- Conference: Independent
- Record: 15–7
- Head coach: Jesse Burbage (1st season);
- Captain: James Simpson
- Home arena: The Ark

= 1922–23 Trinity Blue Devils men's basketball team =

American college basketball season

The 1922–23 Trinity Blue Devils men's basketball team represented Trinity College (later renamed Duke University) during the 1922–23 men's college basketball season. The head coach was Jesse Burbage, coaching his first season with the Blue Devils.
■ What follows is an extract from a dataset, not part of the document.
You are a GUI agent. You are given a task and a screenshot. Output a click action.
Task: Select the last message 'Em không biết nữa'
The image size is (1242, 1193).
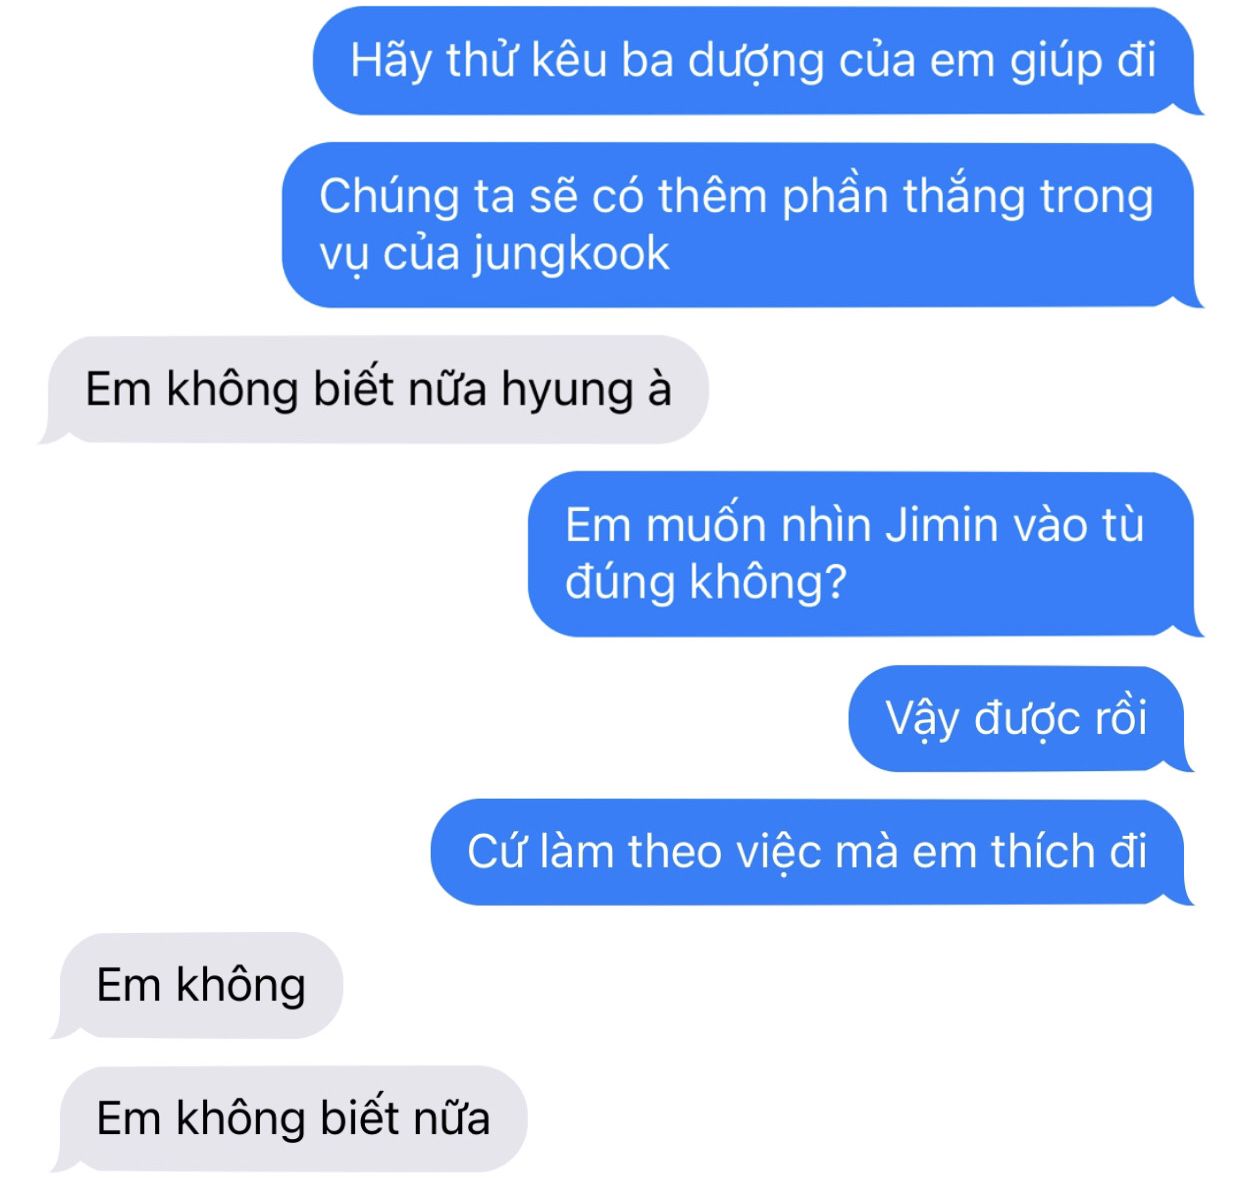coord(291,1118)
The team finished with an overall record of 15–7.

==Schedule==

| Date time, TV | Opponent | Result | Record | Site city, state |
| * | Camp Bragg | L 26–28 | 0–1 | The Ark Durham, NC |
| * | Winston-Salem YMCA | W 49–26 | 1–1 | The Ark Durham, NC |
| * | Durham YMCA | L 17–25 | 1–2 | The Ark Durham, NC |
| * | Camp Bragg | W 30–21 | 2–2 | The Ark Durham, NC |
| * | Statesville | W 28–26 | 3–2 | The Ark Durham, NC |
| * | at Lynchburg Elks | W 35–27 | 4–2 |  |
| * | Durham YMCA | L 33–37 | 4–3 | The Ark Durham, NC |
| * | Newberry | W 40–33 | 5–3 | The Ark Durham, NC |
| * | Lenoir | W 49–20 | 6–3 | The Ark Durham, NC |
| * | Wake Forest | L 18–30 | 6–4 | The Ark Durham, NC |
| * | Davidson | W 39–27 | 7–4 | The Ark Durham, NC |
| * | Lynchburg | W 36–33 | 8–4 | The Ark Durham, NC |
| * | Virginia | L 25–28 | 8–5 | The Ark Durham, NC |
| * | Richmond | W 30–22 | 9–5 | The Ark Durham, NC |
| * | Virginia Tech | W 34–33 | 10–5 | The Ark Durham, NC |
| * | Virginia | W 37–24 | 11–5 | The Ark Durham, NC |
| * | N.C. State | W 32–27 | 12–5 | The Ark Durham, NC |
| * | Wake Forest | W 36–26 | 13–5 | The Ark Durham, NC |
| * | Guilford | W 45–32 | 14–5 | The Ark Durham, NC |
| * | N.C. State | W 31–20 | 15–5 | The Ark Durham, NC |
| 2/3/1923* | North Carolina | L 19–20 | 15–6 | The Ark Durham, NC |
| 2/17/1923* | at North Carolina | L 32–35 | 15–7 | Chapel Hill, NC |
*Non-conference game. (#) Tournament seedings in parentheses.